It was from Rosario, the gateway to the pampas, a village masquerading as a city, that Che Guevara, the singer Fito Páez, the cartoonist and writer Roberto ‘el Negro’ Fontanarrosa and football greats Marcelo Bielsa and César Luis Menotti emerged to challenge the establishment; and where thousands upon thousands of European immigrants landed. And it was also here that other iconic Argentinian symbols were born: here where the blue and white flag of Argentina was hoisted for the first time, created in 1812 to distinguish them from the Spanish troops they were fighting.

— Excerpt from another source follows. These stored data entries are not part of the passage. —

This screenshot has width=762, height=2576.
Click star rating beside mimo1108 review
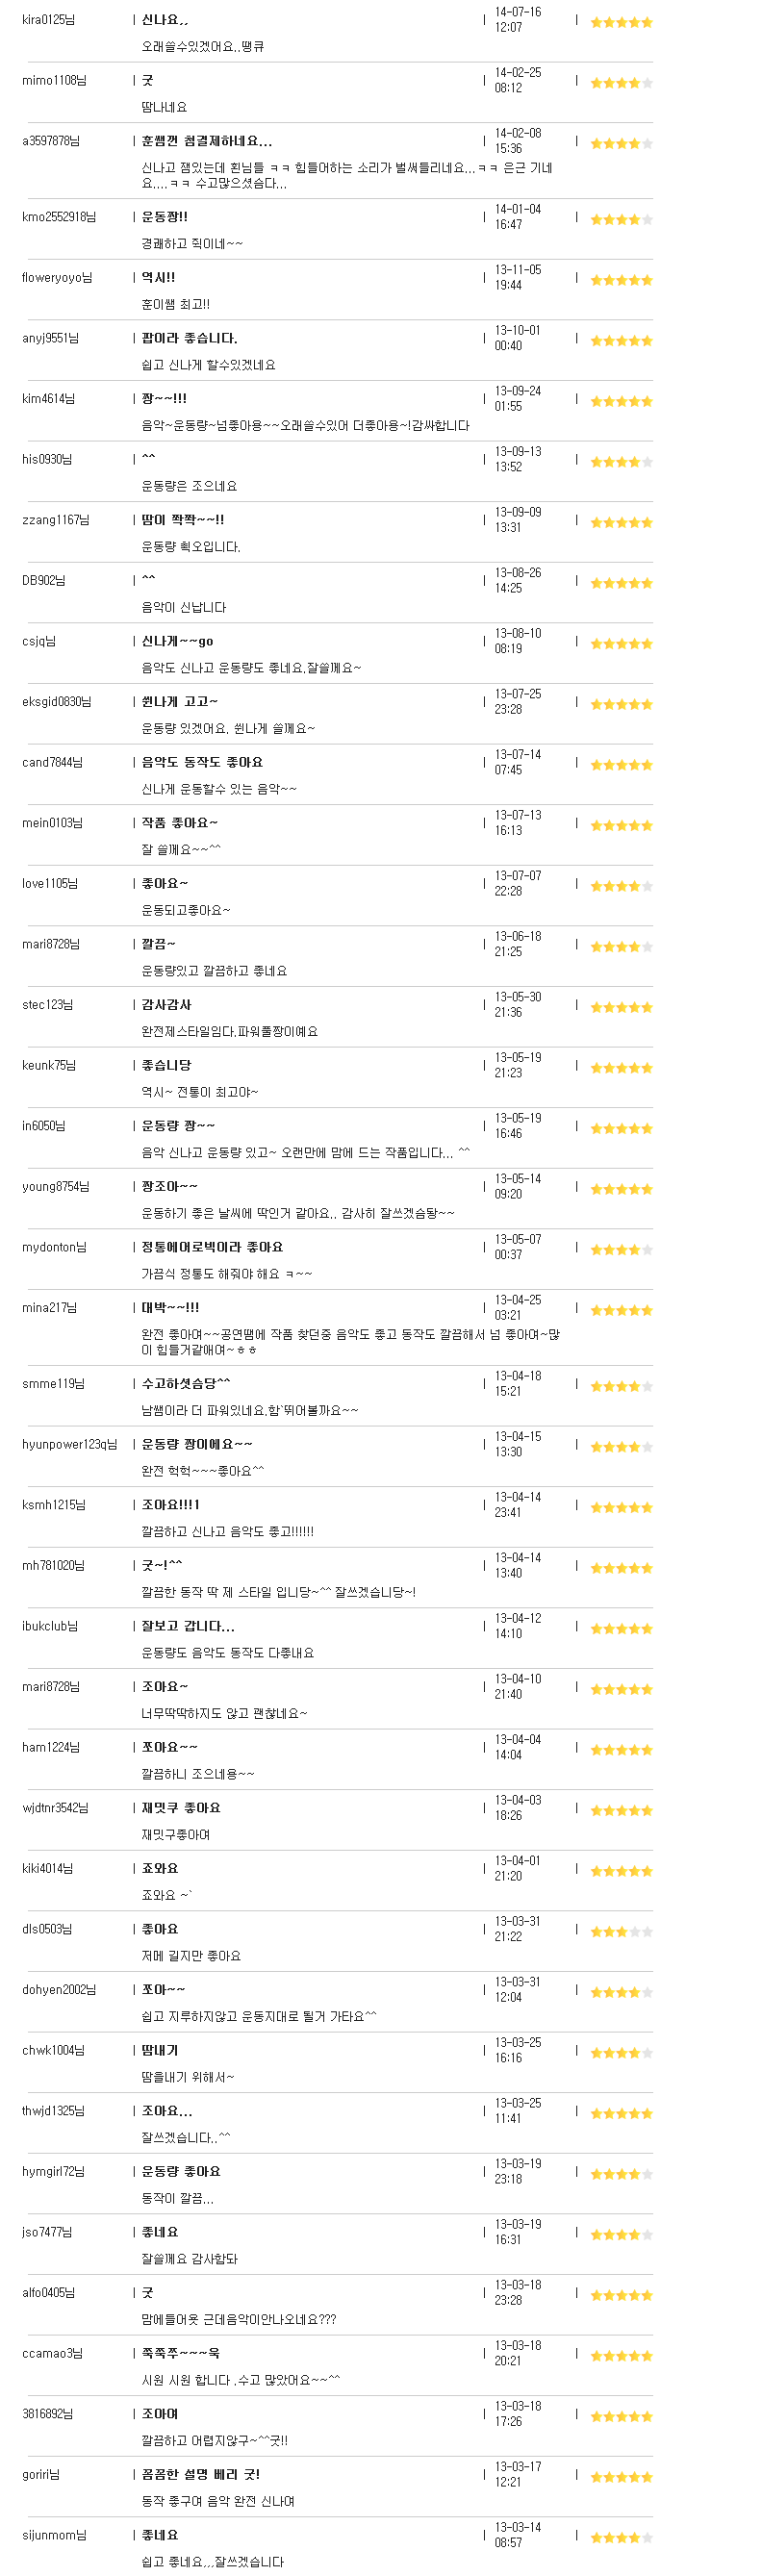pyautogui.click(x=621, y=83)
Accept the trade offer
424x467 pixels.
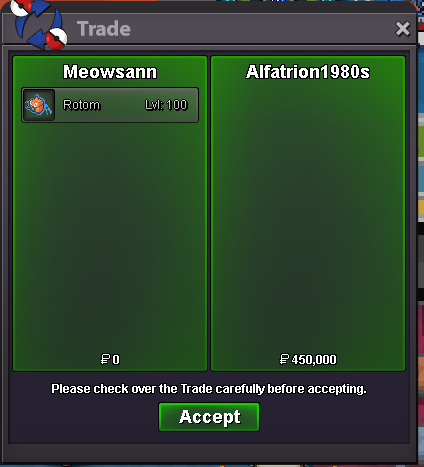coord(209,417)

On the way to the centre of town is Independence Park, described
by the journalist Eduardo van der Kooy as ‘where the city starts to define its own style and personality. From the park starts the elegant Boulevard Orono which looks like a Parisian postcard. Buried in this mass of mature trees and natural foliage is Newell’s stadium.’ The streets become narrow and at the crossroads – of which there are many – you’re never sure who has right of way: it seems to be the first person to get there. The white walls have turned grey and the cafés have high ceilings, large picture windows and small tables. Inside the cafés many of the men pass the time looking at the pretty girls, while the ladies, including the older ones among them, enjoy admiring the physiques of the young guys, all of whom look fit enough to be footballers.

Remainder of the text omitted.